Back in 2005 we moved to a little Herefordshire village called Putley.  I began walking my dog, Molly, through the local footpaths that went through the cider orchards along the Marcle Ridge, and I was struck, not only by the beauty of the orchard landscape around me, but specifically at the quality of the apples that were growing on the trees through the immaculate and thoughtful husbandry of the grower.  This was Dragon Orchard.

Molly, developed a love of chasing a windfall or two, whilst she wasn’t searching for squirrels or rabbits, and it was during those early morning autumn walks, with dew on my boots, the jewelled spider webs shimmering in the grass and trees, and the heady smell of ripening apples, where a plan began to hatch.

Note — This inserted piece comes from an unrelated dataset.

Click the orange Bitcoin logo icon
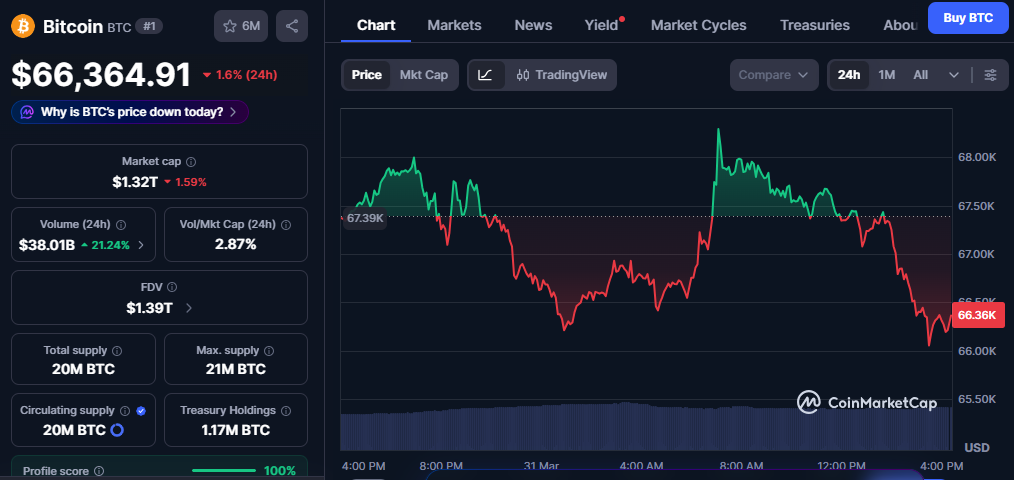Viewport: 1014px width, 480px height. (x=23, y=26)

I knew that those apples were destined for a large scale producer, where they would join millions of other apples from around the county and beyond to be crushed, heated, pressed and concentrated, and all the care and attention that had been put into them over the growing season would be lost in the mix of a thousand orchards, and so many different varieties.

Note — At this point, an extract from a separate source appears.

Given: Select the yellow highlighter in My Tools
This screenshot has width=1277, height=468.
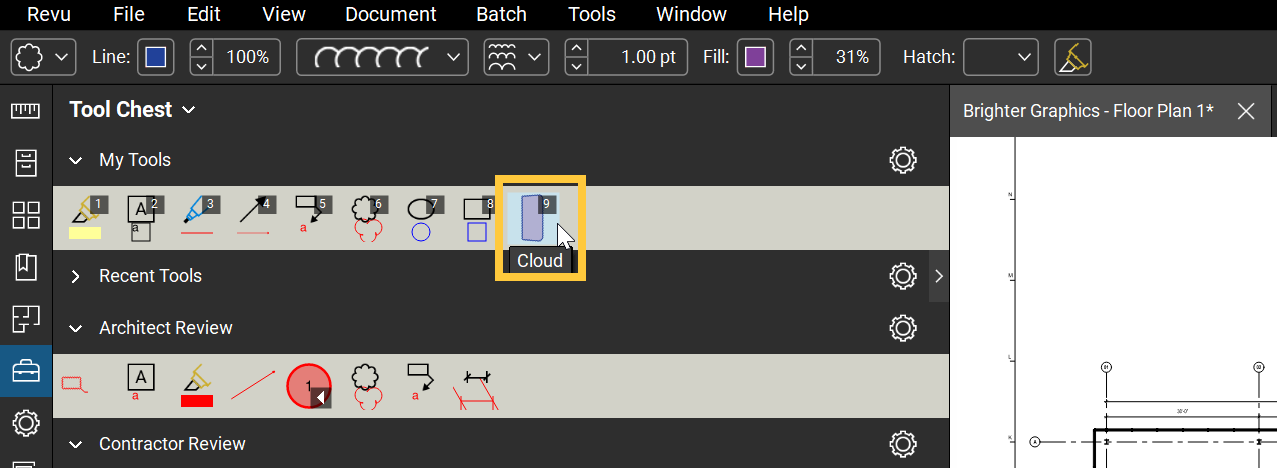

My background is viticulture and winemaking, consulting to vineyard growers and winemakers in the burgeoning English Wine scene.  However, I missed getting my hands dirty.  Being hands on, is so important to me, and I really wanted to be producing my own wine from grape to bottle.  However, here was a possibility to do something similar from apple to glass.  As a winemaker you will hear me quote “wine is made in the vineyard”, in other words, you cannot make good wine from poor grapes.  Surely the same would apply to apples and cider?

So, if I had not been walking my faithful friend through those orchards, would my mind have wandered and to imagine the possibilities and potential of great cider that those apples contained?

Molly became old and eventually succumbed to illness, and she is now buried at Dragon Orchard and we planted a tree to remember her.  Our new dog, Dexter, now has the run of the orchard, and has taken up the mantle to bark at the squirrels who tease him from the hedgerows, and bury his head in the long grass and brambles to sniff at rabbit holes. And that allows me that important time to let me mind wander and think of all the ways we’ll tease the character, the landscape and the season into each new batch of cider.